Learn more about the themes supported by the Brazil Human Rights Fund. Click on a theme to access a specific list of projects in this particular focus.
In Brazil, the violations of fundamental rights by state institutions have been worsening. They are problems related to police brutality; to the excessive use of detentions, especially provisory arrests; to torture and mistreatment; to the curtailment of access to lawyers; to the low use of penal alternatives; among others. We work to support organizations, groups and civil society collectives that undertake concrete actions seeking to denounce, demand reparations and prevent said violations, as well as to strengthen and expand legislation that enable the fruition of fundamental rights.

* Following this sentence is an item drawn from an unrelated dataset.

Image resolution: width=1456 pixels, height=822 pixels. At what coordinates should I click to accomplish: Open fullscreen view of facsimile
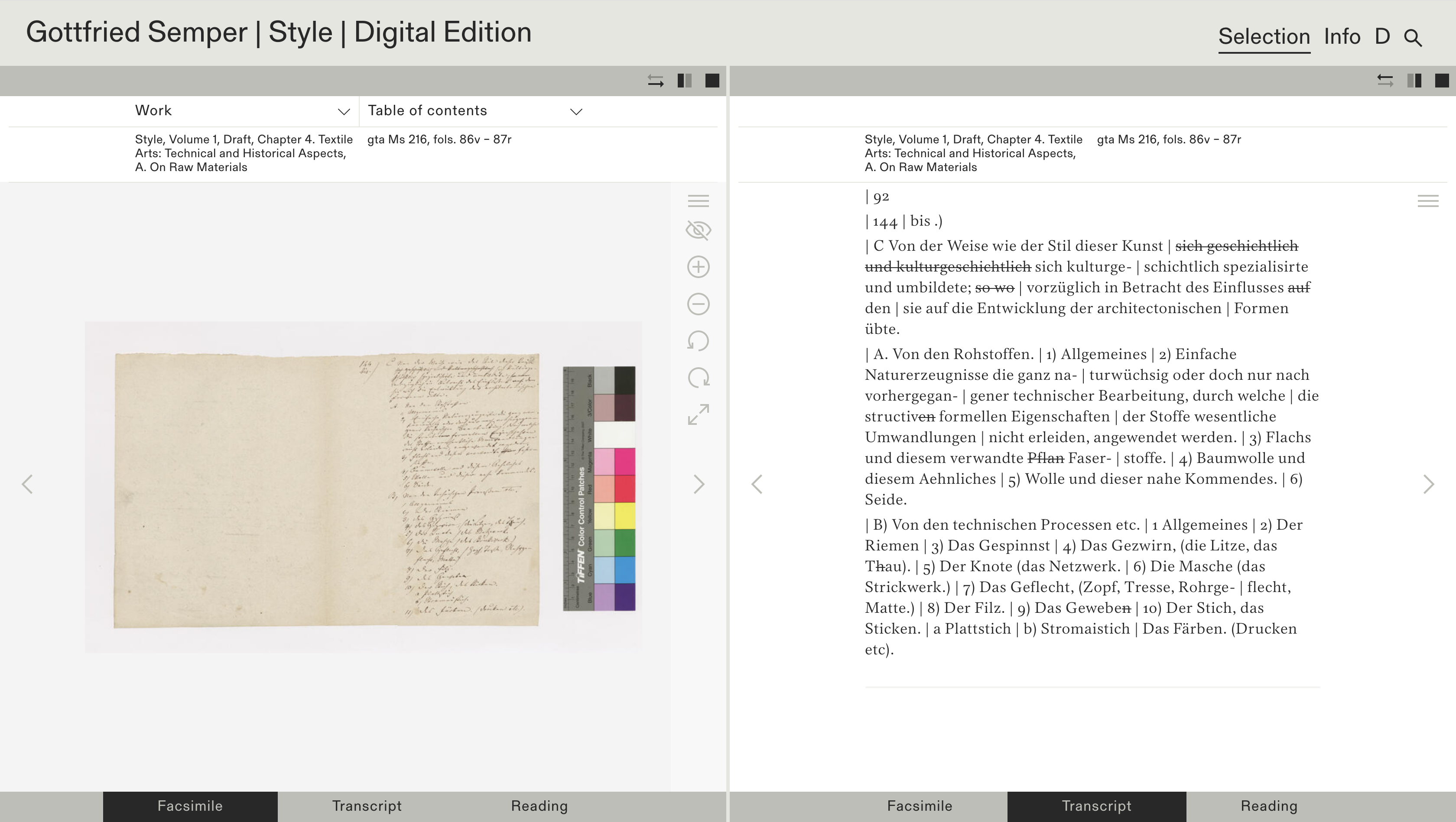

The history of Brazilian society is defined by the disrespect to indigenous peoples and violations of their rights, and by those peoples’ fights to guarantee not only their rights, but their own existence as communities and people. In the latest years there is a strong offensive tendency in the legislative field to rebuke all the previously ensured achievements, at the same time as reports of lethal violence on indigenous peoples grow. The Brazil Fund supports organizations, groups and communities that fight for the defense of indigenous land and territory, as well as their ways of life and traditions.
The discrimination and violence that fall on the LGBT population are fought by organizations, groups and collectives supported by the Brazil Fund. These are actions that seek to combat homophobia, transphobia and lesbophobia, as well as to effect the rights already conquered and to create new rights aiming to guarantee full access of that population to citizenship.
We live in a society whose only economic model privileges the market and constantly establishes new forms of exclusion. As a consequence, cities have been losing their fundamental purpose as a public space through processes of urban changes that privilege economic power and promote social and spatial segregation. We support organizations, groups and collectives that act in the defense of the right to the city, especially the right to dignified housing, mobility and access to infrastructure, as well as the strengthening of the social and collective function of public spaces.
The right to land, to natural resources and to the promotion of decent work has been constantly threatened. We support organizations, groups and collectives of rural workers, extractive communities and small farmers, with communal production modes that fight and denounce the suffered violences seeking the effecting of public policies to expand and assure their rights.
We support organizations, groups and collectives that fight the violations of adolescent’s rights in fulfillment of socio educational measures through actions that lead to the guarantee of the principles laid out in the Child and Adolescent Statute. Though the specific law exists for more than 30 years, in practice the rights of boys and girls in situations of conflict with the law have not been fully effected. Moreover, the actions of groups that fight attempts of reducing the criminal majority are fundamental. The possibility of reduction affronts the fundamental right of children and adolescents to be protected and respected.
The acknowledgement of rights for quilombola populations has been a fundamental fight that meant an expansion of understanding of the meaning, existence and resistances of the peoples that have been enslaved. However, said acknowledgement and the existence of a set of laws that actualize the rights has not been translated in practice to permanent changes for the quilombola population and the local populations as well. There are constant rights’ violations and grave threats to the people and communities. The Brazil Fund supports groups, organizations, collectives and communities that fight said situations, proposing actions of advocacy, legal actions, communal strengthening, among others, to ensure their achievements and expand their rights.
The Brazil Fund supports initiatives that aim to guarantee the human rights of populations vulnerable to the negative impacts of great works of infrastructure, such as hydroelectric plants, and also large scale business projects, such as the cases relating to mining. The organizations, groups and collectives supported conduct actions of political advocacy, legal advice, production of knowledge, networking and mobilization, also having a concern with the defense of natural resources.
Racism is one of the social structures that produces more inequality and rights’ violations in Brazilian society. The high levels of violence against the black population are the most brutal face of this situation. However, racism is also expressed by religious intolerance, selective incarceration, pay inequalities, injury, slander, prejudice and discrimination. We support organizations, groups and collectives that aim to transform these situations, acting in the fight, denouncement and construction of alternatives for the insurance of human rights to all the black population.
Unequal pay, disrespect to reproductive rights, low political representativity, oppression and repression of sexual freedoms, work exploration, domestic and sexual violence are problems that are part of the daily lives of Brazilian women. We support organizations, groups and collectives that act to denounce the violation of women’s rights, as well as in the fight against sexism in all spheres of life.
Brazilian youths from urban peripheries, suburbs, rural areas, among other contexts, have been the main target of police brutality and extermination groups, especially black youths. Moreover, youths have their rights constantly threatened or unfulfilled, as the segregationist logic of public and private spaces creates real and symbolic obstacles for their access and presence. The Brazil Fund supports organizations, groups and collectives that work alongside the youth, or are constituted by young people, in actions of reporting violence, defense, promotion and guarantee of their rights and expansion of the youth statute’s principles.